[EXTRACTED DATA Boundary: Start]
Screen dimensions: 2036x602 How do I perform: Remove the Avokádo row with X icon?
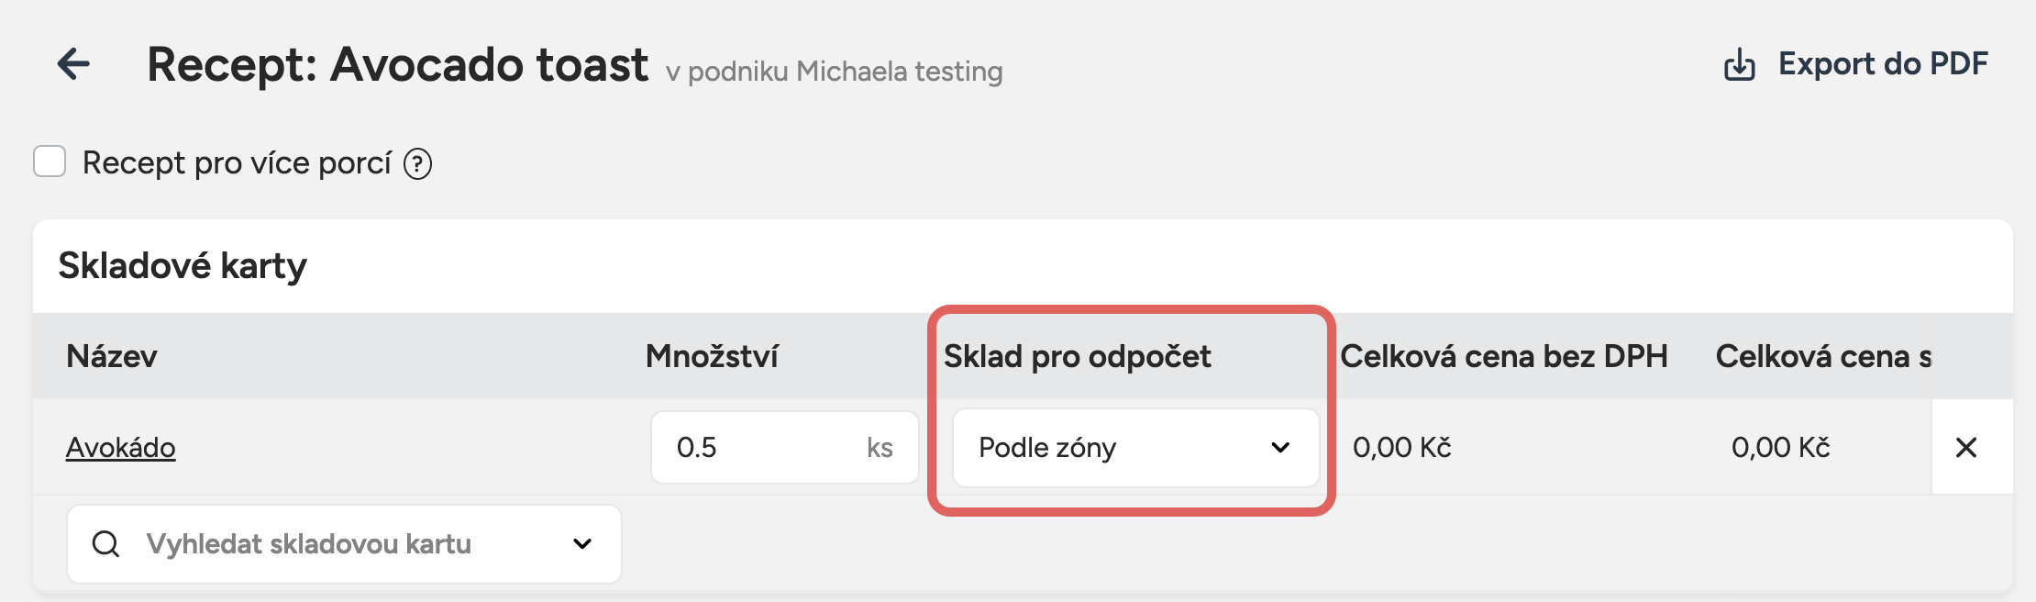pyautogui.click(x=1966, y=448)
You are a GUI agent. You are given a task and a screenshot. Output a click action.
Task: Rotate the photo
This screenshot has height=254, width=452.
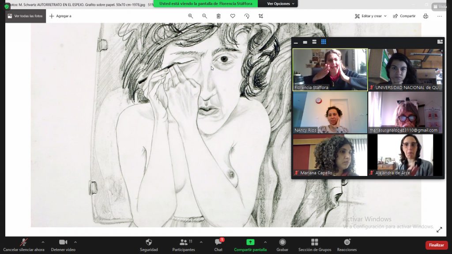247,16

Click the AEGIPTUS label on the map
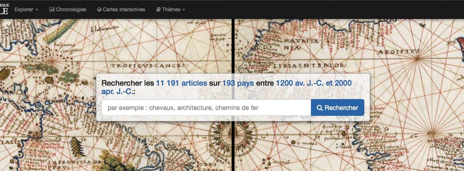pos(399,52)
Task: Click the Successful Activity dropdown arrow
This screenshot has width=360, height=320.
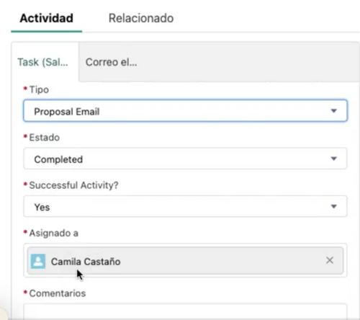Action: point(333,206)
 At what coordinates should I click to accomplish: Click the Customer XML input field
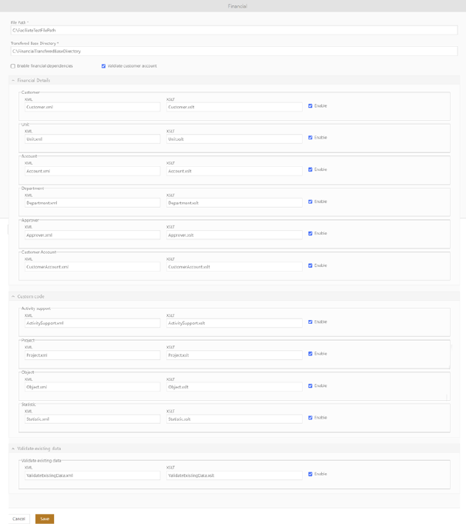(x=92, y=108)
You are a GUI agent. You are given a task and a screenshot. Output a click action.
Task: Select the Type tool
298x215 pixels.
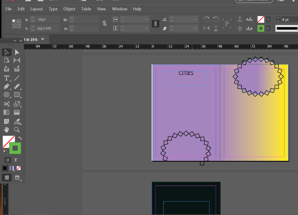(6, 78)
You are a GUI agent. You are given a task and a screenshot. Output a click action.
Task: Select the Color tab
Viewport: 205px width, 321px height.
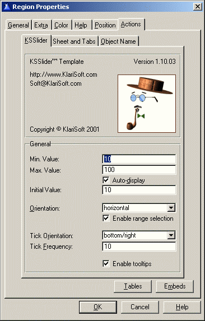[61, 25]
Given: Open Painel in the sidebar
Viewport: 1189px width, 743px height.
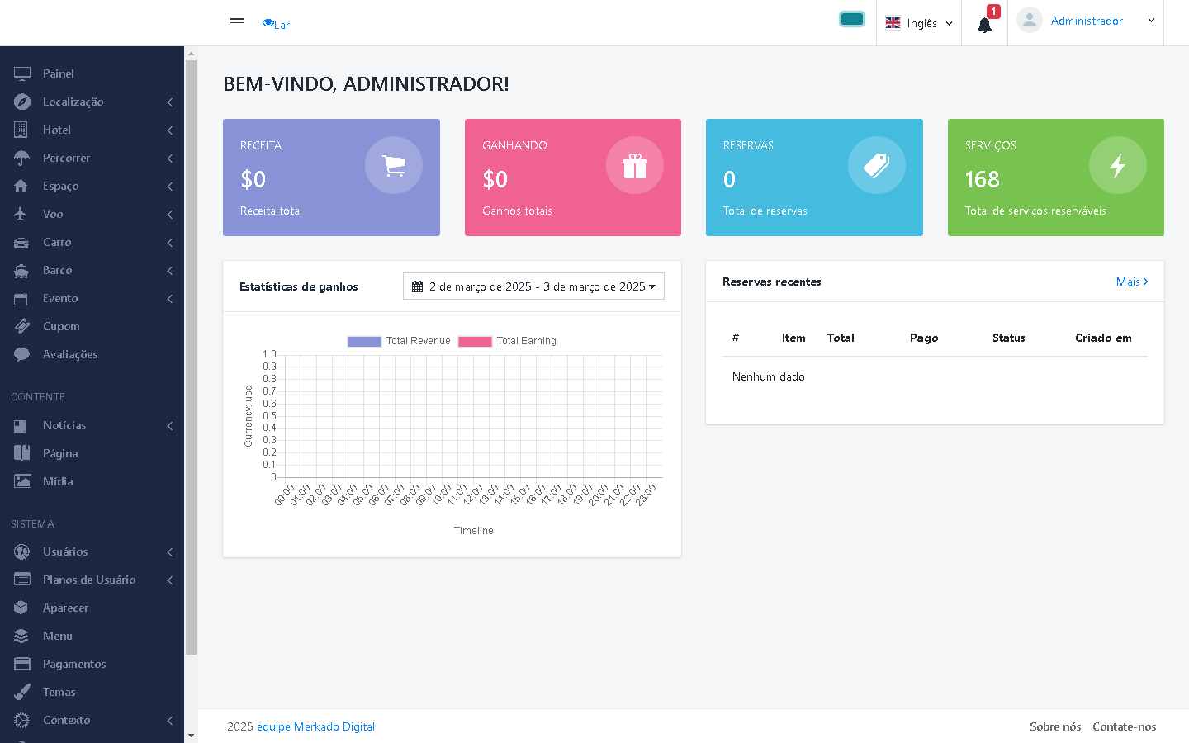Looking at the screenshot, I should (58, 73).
[EXTRACTED DATA Boundary: End]
◆ **TASK DIRECTIONS**: The range to set down runs from the line containing "Given: Open Painel in the sidebar" through the final line of the data, both ends included; give it exactly and drop the pictures.

◆ **COMPLETED TASK**:
Given: Open Painel in the sidebar
Viewport: 1189px width, 743px height.
Looking at the screenshot, I should (58, 73).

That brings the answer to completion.